Rachelle Mahapatra, the specialist medical negligence lawyer at Irwin Mitchell supporting Zach and Claire, said: “Zach is one of the bravest young men I’ve had the privilege of getting to know.

“He’s not only defied the odds time and time again when it comes to his disability, but he and Claire have also continued to push forward with their online bullying campaign.

"Bullying, of any form, is unacceptable and people with disabilities deserve to be treated with respect.

“It’s fantastic to see Zach making such a difference and I look forward to seeing what the future holds.”

As a result of his campaigning, Zach was nominated for the Unsung Hero Award at last year’s Third Sector Awards.

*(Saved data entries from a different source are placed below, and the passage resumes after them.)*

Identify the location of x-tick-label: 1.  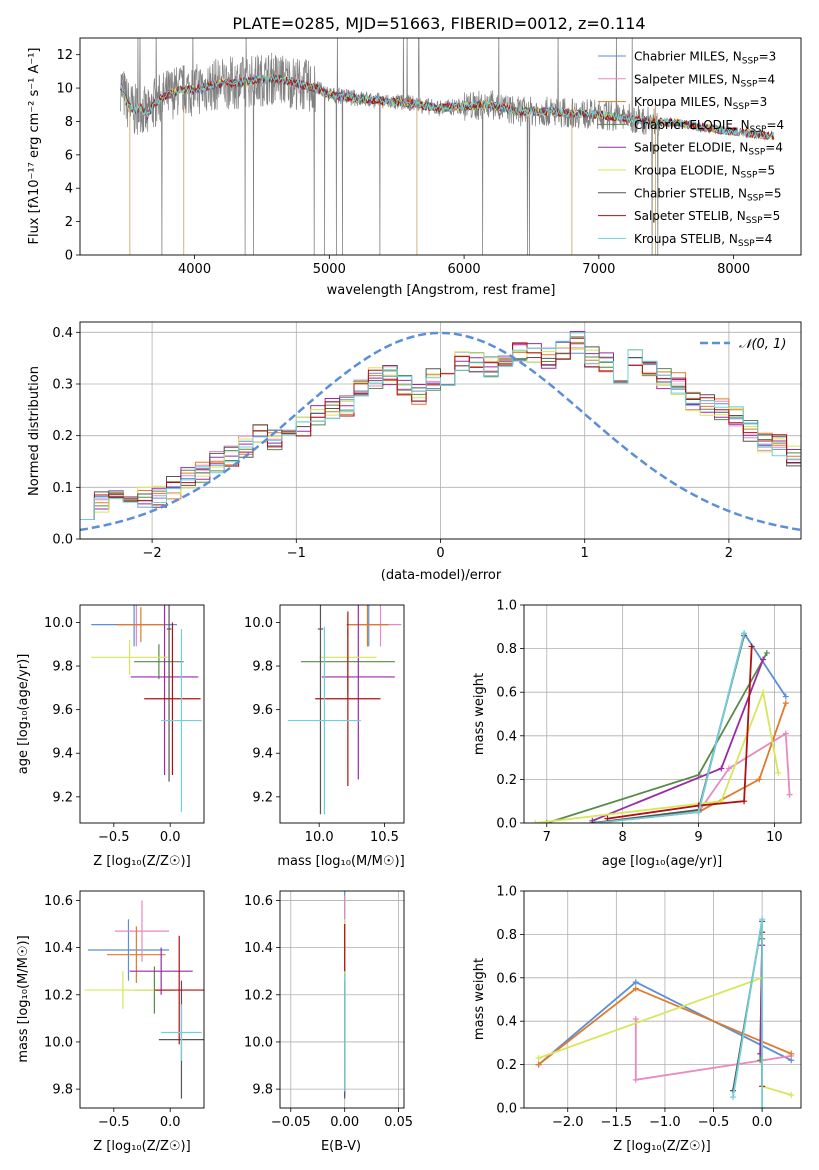
(585, 554).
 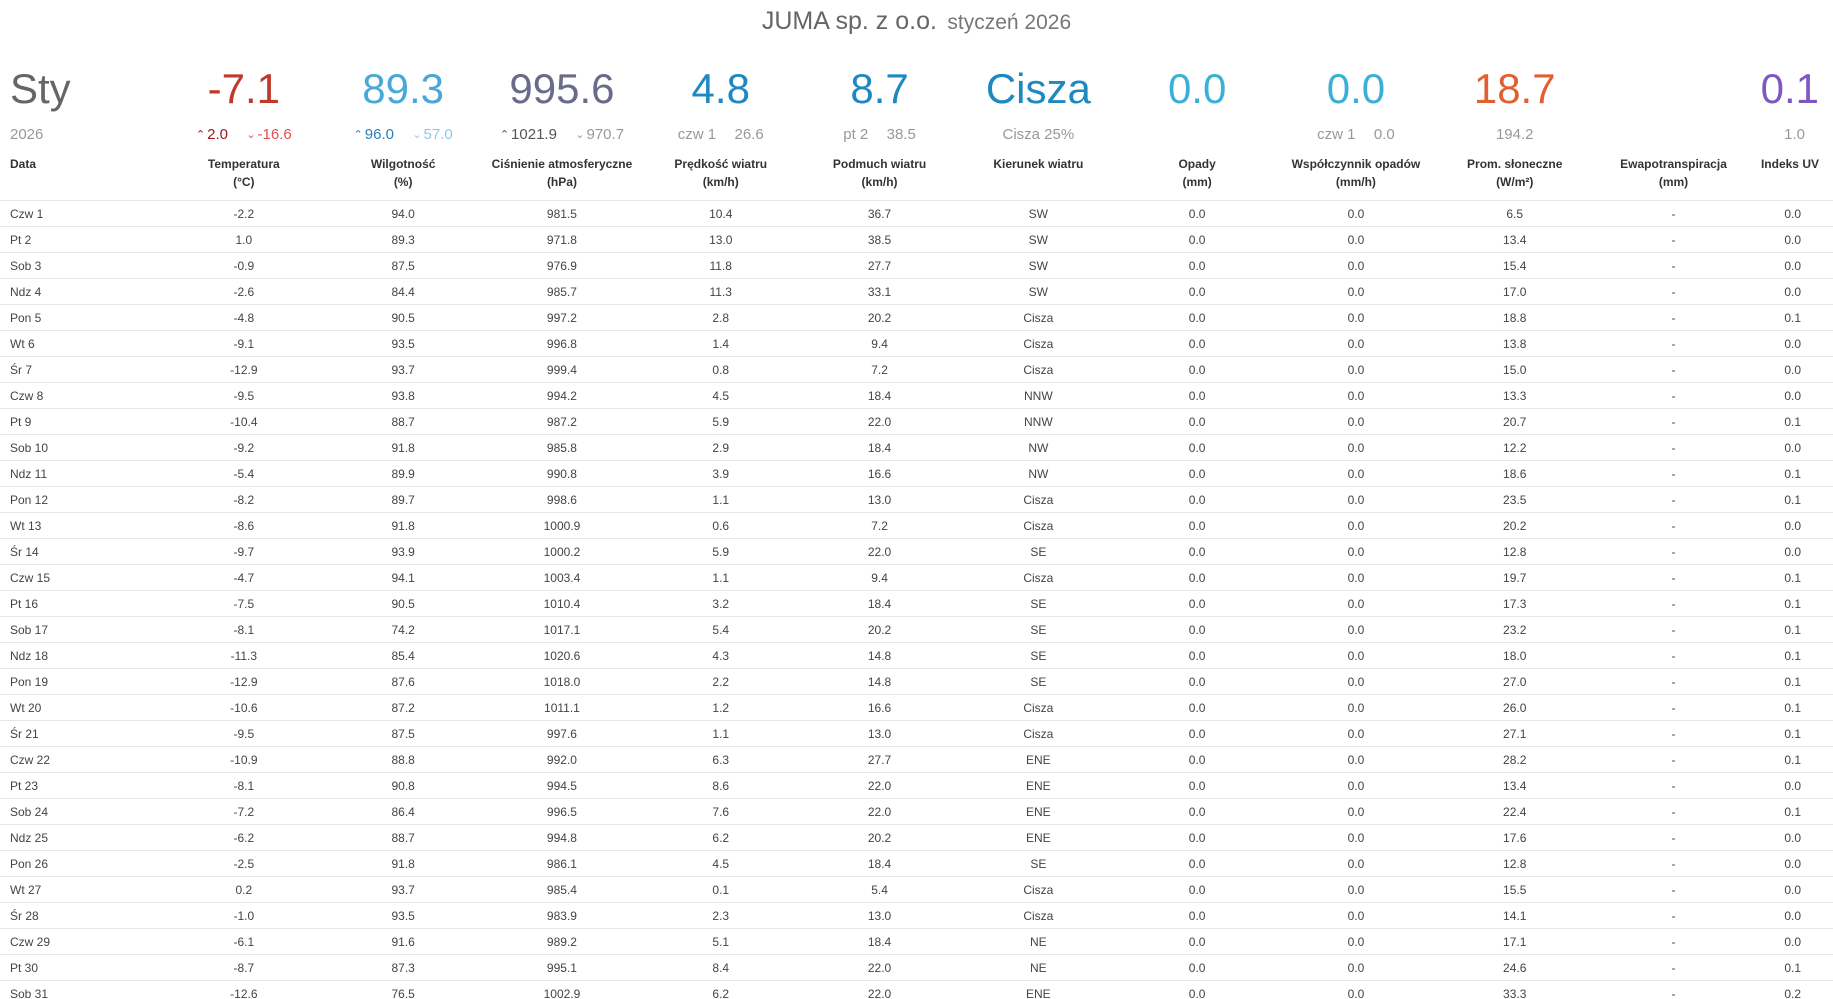 What do you see at coordinates (880, 864) in the screenshot?
I see `cell-wind-gust: 18.4` at bounding box center [880, 864].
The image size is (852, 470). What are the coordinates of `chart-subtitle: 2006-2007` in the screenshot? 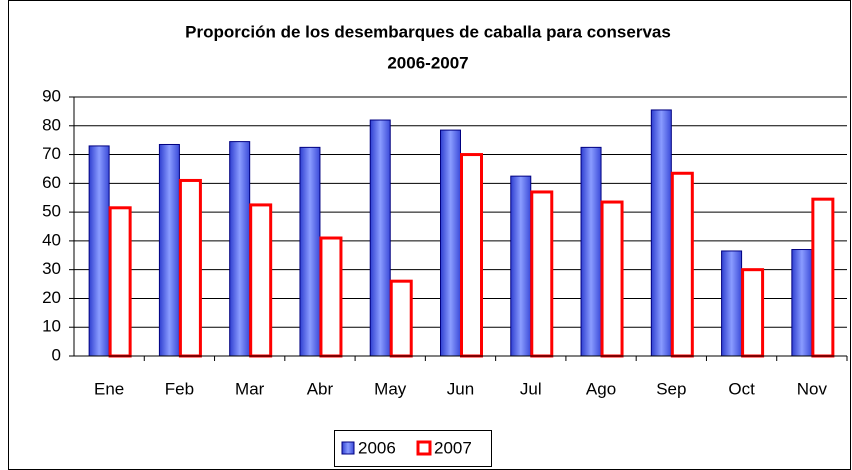 It's located at (428, 62).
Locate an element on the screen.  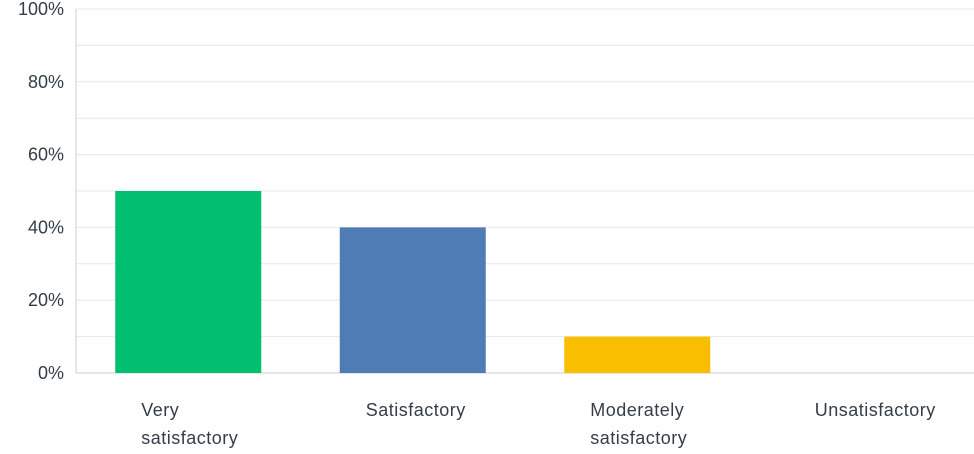
x-category-label: Very satisfactory is located at coordinates (190, 424).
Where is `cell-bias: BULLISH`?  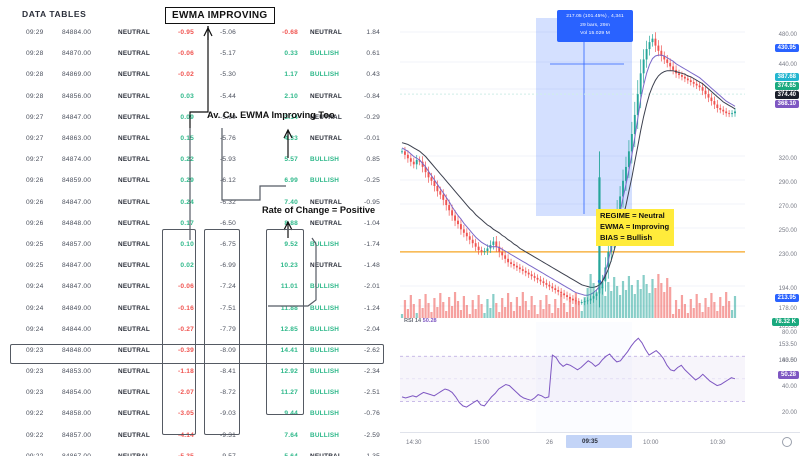
cell-bias: BULLISH is located at coordinates (325, 414).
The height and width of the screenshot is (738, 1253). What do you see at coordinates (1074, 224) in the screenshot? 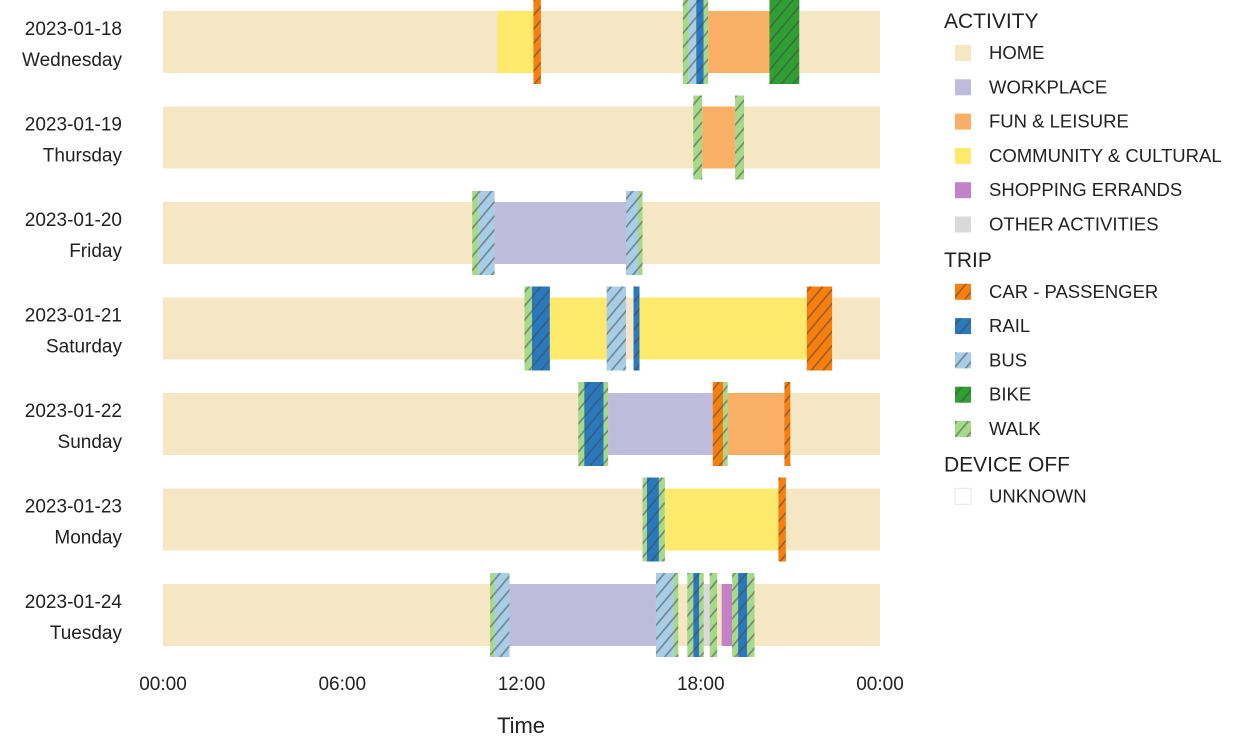
I see `legend-item-label: OTHER ACTIVITIES` at bounding box center [1074, 224].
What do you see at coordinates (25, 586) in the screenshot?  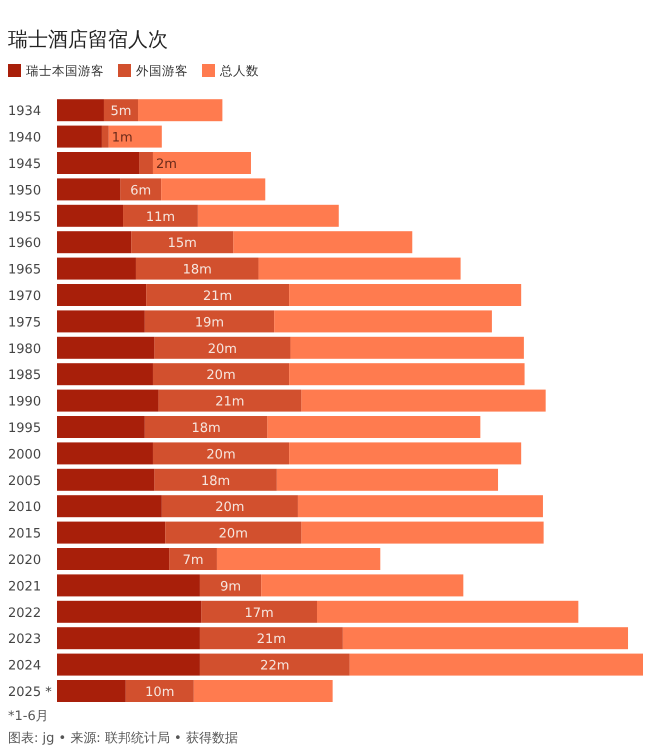 I see `y-tick-label: 2021` at bounding box center [25, 586].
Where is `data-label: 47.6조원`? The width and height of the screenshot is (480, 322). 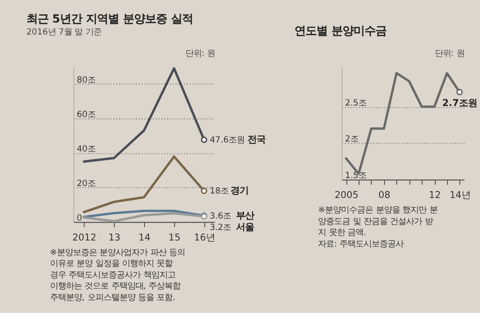
data-label: 47.6조원 is located at coordinates (228, 140).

Claire said: “I couldn’t be prouder of Zach and what he’s achieved in the past few years.

"He continues to make incredible progress, having walked laps of his garden for the Epilepsy Society and also taking part in last year’s Superheroes At Home event.

“He hasn’t stopped there and is keen to help others through Zach’s Law. Everything is moving forward with regards to this and we hope it will make it into legislation soon.

"As such, it’s so important for us and the charity to have the backing of the Law Commission and we’re very grateful for the support.

“It’s been exciting for us both to be a part of something so important, and we were delighted when Zach was mentioned in Parliament!

“We can’t wait to see where it takes us.”

Nicola Swanborough, head of external affairs at the Epilepsy Society, said: “We are disappointed that the Bill does not currently include Zach’s Law.

"We have fought a long and tireless campaign, and it is by no means over.

“Zach’s Law has been unanimously recommended by members of the Bill’s joint committee.

"It is now being fully reviewed by the Ministry of Justice and we hope it will be included during the legislative process.

“We owe that to all the people with epilepsy – including Zach.”

Cerebral Palsy Awareness Month takes place in March.